Conclusions -Future Work
This paper discusses load balancing issues regarding hybrid parallelization of fully permutable nested loops. We propose two static load balancing schemes, namely a constant and a variable approach, that model basic system and application parameters in order to determine a suitable task distribution between threads. We compare both popular hybrid programming models, that is, fine-and coarse-grain, and experimentally evaluate the efficiency of both load balancing schemes against a micro-kernel benchmark. The evaluation demonstrates a significant performance improvement for all cases, when the variable balancing scheme is applied. We have also conducted an overall experimental comparison of the hybrid models and standard message passing parallelization. Appropriately balanced coarsegrain hybrid parallelization exhibits slightly better performance than the pure message alternative for most cases considered, although only by a small fraction.

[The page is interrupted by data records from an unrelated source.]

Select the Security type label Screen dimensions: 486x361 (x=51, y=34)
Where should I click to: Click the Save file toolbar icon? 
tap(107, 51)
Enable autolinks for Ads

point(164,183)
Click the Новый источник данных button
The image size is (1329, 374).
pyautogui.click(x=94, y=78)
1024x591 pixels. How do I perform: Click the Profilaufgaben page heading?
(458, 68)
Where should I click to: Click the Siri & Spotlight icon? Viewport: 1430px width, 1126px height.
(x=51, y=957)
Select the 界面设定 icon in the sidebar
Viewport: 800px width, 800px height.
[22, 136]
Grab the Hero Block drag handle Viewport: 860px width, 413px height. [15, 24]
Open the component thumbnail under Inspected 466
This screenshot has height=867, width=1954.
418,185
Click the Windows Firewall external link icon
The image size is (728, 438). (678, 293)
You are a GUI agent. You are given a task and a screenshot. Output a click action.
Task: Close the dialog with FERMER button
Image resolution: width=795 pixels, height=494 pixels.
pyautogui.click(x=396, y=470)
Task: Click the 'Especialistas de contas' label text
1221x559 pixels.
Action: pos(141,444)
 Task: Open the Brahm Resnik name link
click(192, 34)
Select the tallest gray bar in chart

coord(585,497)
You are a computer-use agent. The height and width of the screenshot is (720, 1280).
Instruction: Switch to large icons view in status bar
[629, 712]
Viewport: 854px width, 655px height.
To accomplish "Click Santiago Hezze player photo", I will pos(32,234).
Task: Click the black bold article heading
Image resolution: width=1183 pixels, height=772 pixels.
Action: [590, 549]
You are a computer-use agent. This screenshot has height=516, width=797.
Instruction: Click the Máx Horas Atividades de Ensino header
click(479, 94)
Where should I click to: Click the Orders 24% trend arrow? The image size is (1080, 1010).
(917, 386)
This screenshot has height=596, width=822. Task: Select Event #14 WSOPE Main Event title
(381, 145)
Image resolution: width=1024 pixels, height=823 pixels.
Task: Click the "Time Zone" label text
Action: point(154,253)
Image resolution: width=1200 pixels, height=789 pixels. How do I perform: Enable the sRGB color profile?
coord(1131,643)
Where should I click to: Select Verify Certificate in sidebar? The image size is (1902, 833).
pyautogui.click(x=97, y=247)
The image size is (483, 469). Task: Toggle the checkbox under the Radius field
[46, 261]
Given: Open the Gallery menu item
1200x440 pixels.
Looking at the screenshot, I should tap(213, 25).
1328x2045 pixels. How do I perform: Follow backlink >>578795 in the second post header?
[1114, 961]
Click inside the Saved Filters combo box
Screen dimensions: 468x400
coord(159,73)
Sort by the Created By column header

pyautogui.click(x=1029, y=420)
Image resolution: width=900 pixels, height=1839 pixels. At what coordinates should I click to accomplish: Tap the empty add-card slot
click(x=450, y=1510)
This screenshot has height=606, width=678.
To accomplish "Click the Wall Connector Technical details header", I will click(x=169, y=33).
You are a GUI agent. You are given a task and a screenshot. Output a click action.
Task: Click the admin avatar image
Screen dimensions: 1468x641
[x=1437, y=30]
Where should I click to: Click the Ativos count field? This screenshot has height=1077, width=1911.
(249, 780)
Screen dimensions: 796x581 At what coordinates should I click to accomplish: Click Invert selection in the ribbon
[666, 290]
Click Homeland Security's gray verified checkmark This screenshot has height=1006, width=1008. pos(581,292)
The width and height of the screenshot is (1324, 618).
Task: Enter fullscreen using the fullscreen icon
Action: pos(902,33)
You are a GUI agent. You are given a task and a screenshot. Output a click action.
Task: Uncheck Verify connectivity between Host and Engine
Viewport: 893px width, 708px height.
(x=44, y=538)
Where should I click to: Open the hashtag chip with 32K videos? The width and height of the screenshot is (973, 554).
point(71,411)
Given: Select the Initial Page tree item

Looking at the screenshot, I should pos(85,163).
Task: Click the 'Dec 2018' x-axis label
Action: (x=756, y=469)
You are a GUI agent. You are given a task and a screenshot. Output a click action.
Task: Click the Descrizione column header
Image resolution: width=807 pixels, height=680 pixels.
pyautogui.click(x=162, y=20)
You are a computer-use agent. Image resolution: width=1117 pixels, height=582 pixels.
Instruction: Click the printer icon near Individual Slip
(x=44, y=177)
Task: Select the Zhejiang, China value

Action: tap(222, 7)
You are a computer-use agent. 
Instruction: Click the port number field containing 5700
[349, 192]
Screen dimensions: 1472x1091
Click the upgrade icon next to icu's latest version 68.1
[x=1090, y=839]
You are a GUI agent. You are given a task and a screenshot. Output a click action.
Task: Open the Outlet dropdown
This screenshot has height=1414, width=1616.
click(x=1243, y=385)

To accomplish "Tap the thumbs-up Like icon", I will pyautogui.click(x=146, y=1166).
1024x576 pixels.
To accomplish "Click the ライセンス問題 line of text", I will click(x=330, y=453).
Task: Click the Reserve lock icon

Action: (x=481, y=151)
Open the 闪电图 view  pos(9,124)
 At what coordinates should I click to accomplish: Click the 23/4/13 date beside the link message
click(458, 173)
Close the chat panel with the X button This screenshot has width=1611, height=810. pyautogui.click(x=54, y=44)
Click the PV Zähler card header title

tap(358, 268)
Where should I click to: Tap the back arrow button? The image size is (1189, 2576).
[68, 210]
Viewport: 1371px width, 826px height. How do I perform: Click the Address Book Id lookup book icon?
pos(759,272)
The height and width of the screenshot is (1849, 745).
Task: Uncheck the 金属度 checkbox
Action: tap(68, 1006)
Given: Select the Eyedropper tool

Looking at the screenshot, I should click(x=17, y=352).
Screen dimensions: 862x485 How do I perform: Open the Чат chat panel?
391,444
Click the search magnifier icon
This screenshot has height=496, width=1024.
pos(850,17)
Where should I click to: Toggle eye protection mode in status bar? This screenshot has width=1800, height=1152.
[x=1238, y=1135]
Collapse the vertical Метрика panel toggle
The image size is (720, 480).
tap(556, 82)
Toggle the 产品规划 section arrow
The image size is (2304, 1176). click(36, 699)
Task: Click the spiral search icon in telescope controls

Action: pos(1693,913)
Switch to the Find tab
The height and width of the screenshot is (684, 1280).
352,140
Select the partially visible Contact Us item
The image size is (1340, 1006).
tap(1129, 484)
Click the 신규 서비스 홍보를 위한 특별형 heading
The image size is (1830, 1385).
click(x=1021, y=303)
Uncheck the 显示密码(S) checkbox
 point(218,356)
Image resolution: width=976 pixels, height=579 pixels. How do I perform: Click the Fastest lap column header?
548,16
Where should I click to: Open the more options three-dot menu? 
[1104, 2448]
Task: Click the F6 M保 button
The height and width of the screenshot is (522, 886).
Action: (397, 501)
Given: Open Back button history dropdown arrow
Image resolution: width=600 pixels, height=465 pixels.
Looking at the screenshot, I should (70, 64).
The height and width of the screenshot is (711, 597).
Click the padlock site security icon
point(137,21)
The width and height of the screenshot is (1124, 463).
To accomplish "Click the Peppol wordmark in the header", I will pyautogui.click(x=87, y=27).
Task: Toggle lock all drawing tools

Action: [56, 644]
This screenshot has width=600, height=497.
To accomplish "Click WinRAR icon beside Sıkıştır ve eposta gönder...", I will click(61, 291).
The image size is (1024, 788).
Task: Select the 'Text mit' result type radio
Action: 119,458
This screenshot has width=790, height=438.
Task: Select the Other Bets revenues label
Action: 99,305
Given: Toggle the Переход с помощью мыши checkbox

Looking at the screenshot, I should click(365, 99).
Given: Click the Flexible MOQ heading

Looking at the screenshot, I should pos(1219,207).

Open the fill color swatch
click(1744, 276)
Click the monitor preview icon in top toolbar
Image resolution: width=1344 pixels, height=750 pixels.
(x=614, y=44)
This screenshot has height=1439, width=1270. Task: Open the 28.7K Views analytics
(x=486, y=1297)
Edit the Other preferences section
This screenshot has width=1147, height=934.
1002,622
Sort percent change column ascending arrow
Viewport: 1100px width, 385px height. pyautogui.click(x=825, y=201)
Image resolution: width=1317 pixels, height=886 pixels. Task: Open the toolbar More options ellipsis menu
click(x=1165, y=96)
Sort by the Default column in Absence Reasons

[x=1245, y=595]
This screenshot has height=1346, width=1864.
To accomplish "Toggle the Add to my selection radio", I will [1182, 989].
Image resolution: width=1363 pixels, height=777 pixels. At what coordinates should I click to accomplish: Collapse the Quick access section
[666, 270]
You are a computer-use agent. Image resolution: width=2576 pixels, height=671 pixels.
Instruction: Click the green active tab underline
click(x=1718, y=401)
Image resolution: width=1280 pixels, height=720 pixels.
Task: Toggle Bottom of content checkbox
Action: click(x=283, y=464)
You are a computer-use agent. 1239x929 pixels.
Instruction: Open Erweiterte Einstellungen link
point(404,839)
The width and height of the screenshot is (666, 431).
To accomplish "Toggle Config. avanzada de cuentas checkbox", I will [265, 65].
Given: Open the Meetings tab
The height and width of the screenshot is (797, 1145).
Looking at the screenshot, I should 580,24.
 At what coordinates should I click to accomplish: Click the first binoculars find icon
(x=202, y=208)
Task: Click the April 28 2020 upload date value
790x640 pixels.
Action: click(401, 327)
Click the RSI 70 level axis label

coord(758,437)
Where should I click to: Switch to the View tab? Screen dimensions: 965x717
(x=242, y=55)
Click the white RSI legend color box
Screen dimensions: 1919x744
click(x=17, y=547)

We intend to implement a dynamic variation of the variable balancing scheme and evaluate all proposed schemes against more real applications and benchmarks. Also, we are currently investigating the performance attained in a Myrinet-interconnected SMP cluster, in order to draw more generic conclusions concerning different hardware-network combinations. Last, we are also working on improving the theoretical load balancing model, in order to more accurately model the behavior of the underlying system by also presuming simplicity and applicability of the methodology.